Royal Philips Electronics of Eindhoven, The Netherlands claims that it has created the world’s most energy-efficient LED lamp for general lighting applications.
Philips researchers have developed a prototype ‘TLED’ lamp – designed as a replacement for fluorescent tube lighting (TL) in office and industry applications (which account for over half of all lighting) - that produces a record 200 lumens per watt (lm/W) of high-quality warm-white light (compared with 100lm/W for fluorescent lighting and just 15lm/W for traditional incandescent light bulbs). With lighting accounting for more than 19% of the world’s electricity consumption, Philips reckons this could drive massive energy and cost savings.
Picture: Rifat Hikmet of Philips Research with the first prototype TLED and an integrating sphere.
The firm says that, to break the 200lm/W barrier, the challenge is to achieve higher efficiency at the lamp/system level (demonstrated in an end-product prototype under real-world, normal conditions and ready to be incorporated into actual products). Until now, similar efficiencies have been achieved in a cool and controlled lab setting or at the component level, but when placing the LED in a lamp it could lose up to 50% of its efficiency, says Philips.
Also, to be suitable for real-world applications, the light produced by LEDs must fall within certain technical parameters. If it is too cool or too warm in color, or lacks a sufficient quantity of red, it will interfere with the way the human eye perceives color, and will give objects an unnatural tint. Yellow/green-emitting LEDs obtained by phosphor conversion, for example, are extremely energy efficient (providing more than 380lm/W), but practically useless for general lighting purposes, the firm reckons.
There are currently two ways to make white light with LEDs: (1) mixing multiple wavelengths of different LEDs to make white light (i.e. RGB), allowing lighting designers to tune the white light to a specific color temperature; or (2) using a blue indium gallium nitride (InGaN) LED with a phosphor coating to create white light, resulting in the more commonly seen ‘white LED’.
Philips says that it is using a new approach, combining blue, green and red LEDs to create high-quality white light. Inside the tube, red, green and blue LEDs consuming just 7.5W emit as much as a 100W incandescent bulb (about 1500lm). The red LED – presumably made from aluminium indium gallium phosphide (AlInGaP) - and the blue LED (InGaN) are both native (direct) emitters, while the green is made from an InGaN blue LED coated with a green-emitting phosphor (rather than from an InGaN die with the In/Ga ratio tuned to emit green directly). The InGaN die are made by Philips’ LED making subsidiary Lumileds of San Jose, CA, USA. For the TLED, Lumileds has boosted the luminous efficiency of its InGaN LED compared with the earlier generation that was at the heart of Philips’ 10W A-lamp LED bulb (which won the US Department of Energy’s L Prize for 60W-replacement bulbs in 2011).

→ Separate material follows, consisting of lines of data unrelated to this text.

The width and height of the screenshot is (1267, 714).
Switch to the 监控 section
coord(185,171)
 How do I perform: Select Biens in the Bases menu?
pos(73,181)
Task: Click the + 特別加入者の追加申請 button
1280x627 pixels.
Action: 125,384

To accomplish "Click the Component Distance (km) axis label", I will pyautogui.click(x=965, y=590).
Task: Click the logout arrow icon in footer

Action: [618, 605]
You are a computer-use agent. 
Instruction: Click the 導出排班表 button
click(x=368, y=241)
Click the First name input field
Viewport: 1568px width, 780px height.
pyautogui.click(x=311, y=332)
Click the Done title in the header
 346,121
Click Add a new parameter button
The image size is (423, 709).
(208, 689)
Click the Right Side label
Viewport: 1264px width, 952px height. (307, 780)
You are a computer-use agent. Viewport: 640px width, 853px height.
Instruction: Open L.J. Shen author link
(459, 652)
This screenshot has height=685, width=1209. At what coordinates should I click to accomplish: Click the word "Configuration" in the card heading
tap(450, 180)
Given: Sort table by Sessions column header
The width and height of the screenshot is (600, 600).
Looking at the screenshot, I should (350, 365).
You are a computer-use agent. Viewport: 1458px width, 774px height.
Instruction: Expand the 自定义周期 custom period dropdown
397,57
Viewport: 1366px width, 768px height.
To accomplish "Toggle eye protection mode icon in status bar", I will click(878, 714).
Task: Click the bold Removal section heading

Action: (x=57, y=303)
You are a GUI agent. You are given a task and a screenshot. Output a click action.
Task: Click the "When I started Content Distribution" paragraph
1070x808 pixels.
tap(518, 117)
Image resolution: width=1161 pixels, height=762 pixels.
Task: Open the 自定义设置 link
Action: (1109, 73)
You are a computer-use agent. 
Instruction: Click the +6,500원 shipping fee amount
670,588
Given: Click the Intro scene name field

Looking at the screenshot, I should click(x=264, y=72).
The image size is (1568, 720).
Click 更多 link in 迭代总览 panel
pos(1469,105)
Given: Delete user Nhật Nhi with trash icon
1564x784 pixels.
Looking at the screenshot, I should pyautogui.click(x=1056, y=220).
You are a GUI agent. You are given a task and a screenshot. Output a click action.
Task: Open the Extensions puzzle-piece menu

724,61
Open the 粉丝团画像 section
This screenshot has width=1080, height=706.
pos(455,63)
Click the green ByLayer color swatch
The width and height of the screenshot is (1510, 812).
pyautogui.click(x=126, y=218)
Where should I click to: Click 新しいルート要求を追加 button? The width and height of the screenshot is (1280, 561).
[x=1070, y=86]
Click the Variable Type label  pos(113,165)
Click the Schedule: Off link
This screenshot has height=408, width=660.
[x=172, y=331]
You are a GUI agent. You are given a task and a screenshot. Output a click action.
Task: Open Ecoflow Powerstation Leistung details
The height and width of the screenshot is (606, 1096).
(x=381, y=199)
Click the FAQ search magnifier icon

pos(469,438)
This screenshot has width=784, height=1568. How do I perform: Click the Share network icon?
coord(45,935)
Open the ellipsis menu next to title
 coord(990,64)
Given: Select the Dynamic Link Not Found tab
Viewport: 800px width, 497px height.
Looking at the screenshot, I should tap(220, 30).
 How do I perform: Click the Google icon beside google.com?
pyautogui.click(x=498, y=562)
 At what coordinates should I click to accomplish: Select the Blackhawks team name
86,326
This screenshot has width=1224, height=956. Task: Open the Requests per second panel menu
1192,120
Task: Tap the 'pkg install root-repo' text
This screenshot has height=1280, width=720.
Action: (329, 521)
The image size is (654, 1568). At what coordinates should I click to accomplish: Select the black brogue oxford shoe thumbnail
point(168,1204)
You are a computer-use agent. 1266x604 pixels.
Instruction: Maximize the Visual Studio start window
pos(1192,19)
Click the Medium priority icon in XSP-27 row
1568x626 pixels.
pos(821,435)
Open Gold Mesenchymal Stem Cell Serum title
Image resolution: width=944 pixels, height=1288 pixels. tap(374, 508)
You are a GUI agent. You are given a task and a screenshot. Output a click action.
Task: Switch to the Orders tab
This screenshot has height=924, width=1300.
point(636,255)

Philips reckons that its TLED prototype lamp marks the first time that lighting engineers have been able to reach 200lm/W efficiency without compromising light quality, with all parameters required to meet the stringent requirements for office lighting. The firm notes that comfortable, workable general lighting requires a correlated color temperature (CCT) of 3000–4000K, a color rendering index (CRI) of at least 80, and an R9 saturated red level of no less than 20. The specification of the TLED prototype is 200lm/W without reducing the CRI (>80) while staying on the black-body line; the CCT is 3000-4500K and R9>20, says the firm.
Until now, the relatively high efficiency of fluorescent lighting (100lm/W) has seen it dominate in office and industrial environments. Conversion to the twice-as-efficient 200lm/W TLED lamps could halve energy consumption for lighting, making significant cost savings, the firm reckons. In the USA alone, for example, fluorescent lights consume about 200 terawatt-hours (TWh) annually. If these lights were all replaced with 200lm/W TLEDs, the USA would use about 100TWh less energy (equivalent to 50 medium-sized power plants), saving more than $12bn and preventing about 60 million metric tons of CO2 from being released into the atmosphere, it is reckoned.
The new LEDs also generate less heat, and can hence be made without heat sinks. They are therefore less bulky, give greater design freedom, use less material and can be produced more cheaply, reckons Philips.
The 200lm/W TLED lamp is expected to hit the market in 2015 for office and industry applications. However, Philips reckons the TLED lamp will ultimately being used in the home. Homes and shops have tended to stick with the gentler, warmer light produced by conventional incandescent bulbs (operating at about 15lm/W) or halogen lights (25lm/W), but the firm reckons that the greater efficiency of its 200lm/W LED, combined with its light quality, can finally overcome this.